Na początku lat pięćdziesiątych Malawski ostatecznie finalizuje swe największe dzieło, balet-pantomimę „Wierchy” – utwór wyróżniony Nagrodą Państwową III stopnia w 1952 roku. W muzyce polskiej XX wieku dzieło to zajmuje godne miejsce obok „Harnasi” Karola Szymanowskiego. Michał Baranowski – uczeń Malawskiego – napisał: „W czasie prawykonania kompozycji w 1952 roku można było się zastanawiać, czy komponowanie po Szymanowskim góralskiego baletu ma sens, czy nie. Teraz jednak z perspektywy lat, dzieło to samo tłumaczy swoje istnienie, jest to bowiem dzieło w naszym dorobku powojennym niezwykłe, fascynujące”. Prawykonanie „Wierchów”, które poprowadził sam kompozytor, krytycy uznali za jedno z największych po wojnie wydarzeń muzycznych. Stefan Kisielewski nawoływał nawet, by „zdjąć czapki (…), przed nowym dziełem polskim dużego formatu”.

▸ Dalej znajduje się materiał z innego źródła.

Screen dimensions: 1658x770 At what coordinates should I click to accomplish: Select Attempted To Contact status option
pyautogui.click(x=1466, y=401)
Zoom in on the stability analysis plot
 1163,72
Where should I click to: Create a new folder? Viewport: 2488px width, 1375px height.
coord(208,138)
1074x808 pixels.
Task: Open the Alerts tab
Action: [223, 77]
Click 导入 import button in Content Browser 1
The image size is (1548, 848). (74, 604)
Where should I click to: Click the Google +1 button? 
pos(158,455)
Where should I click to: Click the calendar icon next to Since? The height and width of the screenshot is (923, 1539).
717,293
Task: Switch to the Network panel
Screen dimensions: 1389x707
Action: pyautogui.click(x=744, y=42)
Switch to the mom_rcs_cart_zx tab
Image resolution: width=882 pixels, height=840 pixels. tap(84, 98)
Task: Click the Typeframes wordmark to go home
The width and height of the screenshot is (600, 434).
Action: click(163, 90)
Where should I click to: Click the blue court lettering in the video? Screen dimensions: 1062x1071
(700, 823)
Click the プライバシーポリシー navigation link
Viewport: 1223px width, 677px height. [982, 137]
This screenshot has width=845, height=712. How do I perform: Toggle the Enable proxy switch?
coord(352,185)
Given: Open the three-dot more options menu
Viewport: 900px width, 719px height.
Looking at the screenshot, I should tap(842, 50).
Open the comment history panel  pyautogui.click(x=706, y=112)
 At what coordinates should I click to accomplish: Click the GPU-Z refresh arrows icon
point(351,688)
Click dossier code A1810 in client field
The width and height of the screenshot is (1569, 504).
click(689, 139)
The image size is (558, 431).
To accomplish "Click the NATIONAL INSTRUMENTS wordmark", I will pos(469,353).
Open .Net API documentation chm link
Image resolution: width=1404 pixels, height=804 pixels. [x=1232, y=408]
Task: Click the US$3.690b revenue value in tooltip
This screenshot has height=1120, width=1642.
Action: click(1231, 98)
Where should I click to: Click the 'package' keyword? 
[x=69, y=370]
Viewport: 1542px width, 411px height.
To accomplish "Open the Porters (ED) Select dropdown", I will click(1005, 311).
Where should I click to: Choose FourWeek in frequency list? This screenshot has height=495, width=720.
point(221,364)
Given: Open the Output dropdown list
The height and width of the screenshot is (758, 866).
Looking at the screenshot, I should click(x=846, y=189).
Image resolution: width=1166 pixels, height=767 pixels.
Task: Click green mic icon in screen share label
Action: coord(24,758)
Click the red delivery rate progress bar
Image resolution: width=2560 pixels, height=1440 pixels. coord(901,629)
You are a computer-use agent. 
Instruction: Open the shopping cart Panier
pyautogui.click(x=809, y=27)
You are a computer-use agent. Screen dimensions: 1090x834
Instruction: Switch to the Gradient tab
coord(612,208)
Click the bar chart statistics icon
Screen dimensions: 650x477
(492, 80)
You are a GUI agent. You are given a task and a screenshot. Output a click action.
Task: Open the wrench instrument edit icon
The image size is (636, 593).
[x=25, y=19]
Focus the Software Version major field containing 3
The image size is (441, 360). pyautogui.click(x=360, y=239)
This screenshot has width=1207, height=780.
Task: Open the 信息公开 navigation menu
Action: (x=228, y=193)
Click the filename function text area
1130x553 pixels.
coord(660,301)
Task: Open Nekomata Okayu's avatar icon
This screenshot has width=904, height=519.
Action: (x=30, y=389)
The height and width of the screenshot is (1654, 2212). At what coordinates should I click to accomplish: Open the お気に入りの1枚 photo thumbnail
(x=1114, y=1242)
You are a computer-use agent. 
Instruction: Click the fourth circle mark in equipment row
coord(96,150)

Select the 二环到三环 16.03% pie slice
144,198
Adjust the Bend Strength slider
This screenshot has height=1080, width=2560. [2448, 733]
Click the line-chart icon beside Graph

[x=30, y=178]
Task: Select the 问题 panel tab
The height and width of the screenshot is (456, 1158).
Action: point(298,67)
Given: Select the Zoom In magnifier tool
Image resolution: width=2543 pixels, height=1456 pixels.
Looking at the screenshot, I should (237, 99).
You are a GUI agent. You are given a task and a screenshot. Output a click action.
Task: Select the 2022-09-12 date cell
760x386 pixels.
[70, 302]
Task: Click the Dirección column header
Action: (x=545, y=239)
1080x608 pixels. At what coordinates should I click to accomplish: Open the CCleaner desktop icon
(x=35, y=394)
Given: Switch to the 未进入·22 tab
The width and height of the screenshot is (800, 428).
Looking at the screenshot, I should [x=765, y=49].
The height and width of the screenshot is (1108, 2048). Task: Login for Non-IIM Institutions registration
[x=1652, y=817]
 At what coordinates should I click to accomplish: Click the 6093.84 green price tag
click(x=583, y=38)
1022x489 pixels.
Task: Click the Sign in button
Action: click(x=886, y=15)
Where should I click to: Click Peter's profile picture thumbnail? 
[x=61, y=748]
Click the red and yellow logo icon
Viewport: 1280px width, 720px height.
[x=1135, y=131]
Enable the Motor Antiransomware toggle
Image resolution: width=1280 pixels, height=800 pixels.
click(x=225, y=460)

Malawski nie doczekał niestety scenicznego wykonania „Wierchów”. Na kilka dni przed śmiercią otrzymał wydaną właśnie przez PWM partyturę.
Zgon kompozytora nastąpił 26 grudnia 1957 roku na skutek nowotworu. Tuż po śmierci ukazał się artykuł prof. Bronisława Rutkowskiego, ówczesnego rektora Państwowej Wyższej Szkoły Muzycznej w Krakowie, w którym czytamy: „Obiegowe powiedzenie, że nie ma ludzi niezastąpionych, nie działa w stosunku do jednostek tej miary, co Artur Malawski. Prawdziwie twórczej i wynalazczej pracy, twórczej indywidualności nikt zastąpić nie może. Jest ona jedyna, niepowtarzalna. Taką twórczą jednostką, taką postacią był Artur Malawski. Taką pozostanie w naszej pamięci”.
Artur Malawski przechodzi do historii muzyki polskiej jako jedna z czołowych osobowości twórczych pierwszego dziesięciolecia powojennego. Według Stefana Kisielewskiego „…to najbardziej samodzielny i bezkompromisowy ze współczesnych kompozytorów polskich. Idzie swoją drogą, tworząc własny, na wskroś współczesny język twórczy, własną technikę i estetykę o charakterze uniwersalnym. Nawet sięgając po problem ludowy przetwarza go za pomocą swej specyficznej techniki i ubiera w swoją szatę dźwiękową, nie posługując się nigdy cytatami. Muzyka jego jest nieraz radykalna i ostra, często przepojona głęboką emocją, zawsze nacechowana odrębnością języka, pozwalającą z łatwością orzec: to napisał Malawski”.